Dataset entries:

###

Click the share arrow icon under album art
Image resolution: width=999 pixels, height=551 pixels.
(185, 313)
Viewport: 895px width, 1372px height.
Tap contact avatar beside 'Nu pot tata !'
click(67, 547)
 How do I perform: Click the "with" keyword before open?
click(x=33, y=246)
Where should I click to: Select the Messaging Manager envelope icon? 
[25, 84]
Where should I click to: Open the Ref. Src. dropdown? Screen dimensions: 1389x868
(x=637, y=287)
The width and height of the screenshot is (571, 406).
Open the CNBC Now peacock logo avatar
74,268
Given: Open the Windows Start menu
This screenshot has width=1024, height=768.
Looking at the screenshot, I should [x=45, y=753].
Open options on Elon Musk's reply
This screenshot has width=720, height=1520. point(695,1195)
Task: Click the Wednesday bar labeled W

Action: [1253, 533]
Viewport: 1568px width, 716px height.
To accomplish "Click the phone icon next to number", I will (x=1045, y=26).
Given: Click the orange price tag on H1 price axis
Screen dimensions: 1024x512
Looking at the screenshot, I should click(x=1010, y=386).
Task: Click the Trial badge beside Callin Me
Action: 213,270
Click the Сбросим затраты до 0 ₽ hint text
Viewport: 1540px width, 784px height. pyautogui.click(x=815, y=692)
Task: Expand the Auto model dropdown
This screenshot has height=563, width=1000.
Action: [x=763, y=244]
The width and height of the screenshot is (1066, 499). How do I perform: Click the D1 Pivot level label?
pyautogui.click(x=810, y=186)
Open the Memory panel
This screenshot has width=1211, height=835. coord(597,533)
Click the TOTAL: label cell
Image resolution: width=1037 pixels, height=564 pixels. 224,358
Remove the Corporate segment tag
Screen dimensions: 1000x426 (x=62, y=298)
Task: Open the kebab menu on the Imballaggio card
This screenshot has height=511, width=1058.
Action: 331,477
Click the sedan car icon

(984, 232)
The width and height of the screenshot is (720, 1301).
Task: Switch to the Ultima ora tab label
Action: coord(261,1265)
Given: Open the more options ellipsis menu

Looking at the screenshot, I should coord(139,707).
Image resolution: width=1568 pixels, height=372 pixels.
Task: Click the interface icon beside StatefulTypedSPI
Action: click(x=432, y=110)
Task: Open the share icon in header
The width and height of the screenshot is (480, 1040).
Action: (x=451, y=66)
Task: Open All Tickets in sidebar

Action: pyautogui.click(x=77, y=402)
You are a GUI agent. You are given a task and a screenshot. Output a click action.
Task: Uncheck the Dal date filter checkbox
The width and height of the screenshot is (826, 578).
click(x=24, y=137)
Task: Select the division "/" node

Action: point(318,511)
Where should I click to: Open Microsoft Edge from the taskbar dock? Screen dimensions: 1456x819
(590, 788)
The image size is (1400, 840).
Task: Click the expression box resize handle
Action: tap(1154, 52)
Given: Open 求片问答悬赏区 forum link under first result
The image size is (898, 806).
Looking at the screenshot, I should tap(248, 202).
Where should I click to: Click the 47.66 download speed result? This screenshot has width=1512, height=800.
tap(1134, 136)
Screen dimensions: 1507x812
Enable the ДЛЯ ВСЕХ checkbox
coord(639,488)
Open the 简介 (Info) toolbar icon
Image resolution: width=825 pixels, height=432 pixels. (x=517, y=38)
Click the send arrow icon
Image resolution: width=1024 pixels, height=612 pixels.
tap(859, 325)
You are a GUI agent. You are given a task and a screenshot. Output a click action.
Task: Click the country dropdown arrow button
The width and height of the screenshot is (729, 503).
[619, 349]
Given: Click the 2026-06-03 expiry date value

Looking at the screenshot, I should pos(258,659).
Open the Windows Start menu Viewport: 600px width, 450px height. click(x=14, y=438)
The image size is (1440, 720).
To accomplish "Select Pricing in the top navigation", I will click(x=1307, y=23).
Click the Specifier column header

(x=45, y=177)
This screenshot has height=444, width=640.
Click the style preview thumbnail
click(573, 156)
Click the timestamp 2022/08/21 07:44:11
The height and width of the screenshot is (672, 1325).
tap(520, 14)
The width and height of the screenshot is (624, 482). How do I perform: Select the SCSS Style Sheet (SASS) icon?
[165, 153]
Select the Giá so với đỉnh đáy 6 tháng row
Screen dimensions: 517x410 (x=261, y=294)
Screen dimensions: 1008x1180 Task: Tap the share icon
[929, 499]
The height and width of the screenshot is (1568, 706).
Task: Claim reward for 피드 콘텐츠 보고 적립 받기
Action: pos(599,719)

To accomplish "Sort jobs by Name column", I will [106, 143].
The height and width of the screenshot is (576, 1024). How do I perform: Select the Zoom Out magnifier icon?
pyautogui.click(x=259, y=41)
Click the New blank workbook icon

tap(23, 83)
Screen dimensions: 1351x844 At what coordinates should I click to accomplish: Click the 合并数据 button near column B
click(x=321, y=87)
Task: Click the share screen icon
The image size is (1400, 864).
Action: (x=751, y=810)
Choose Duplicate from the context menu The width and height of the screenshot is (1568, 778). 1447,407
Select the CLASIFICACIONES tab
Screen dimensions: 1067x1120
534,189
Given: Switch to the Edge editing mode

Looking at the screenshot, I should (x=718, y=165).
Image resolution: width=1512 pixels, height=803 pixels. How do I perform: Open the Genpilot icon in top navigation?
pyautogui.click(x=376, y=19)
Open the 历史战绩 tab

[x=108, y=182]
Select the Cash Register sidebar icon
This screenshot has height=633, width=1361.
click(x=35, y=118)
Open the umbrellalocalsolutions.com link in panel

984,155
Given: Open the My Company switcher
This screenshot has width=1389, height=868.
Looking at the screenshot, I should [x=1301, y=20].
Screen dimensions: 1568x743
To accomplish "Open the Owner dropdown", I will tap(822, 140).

###

■ ACTIVITY ■
Working through the records above, copy each line in which "arrow" is found.

■ RESPONSE AREA ■
Click the share arrow icon under album art
Click the send arrow icon
Task: Click the country dropdown arrow button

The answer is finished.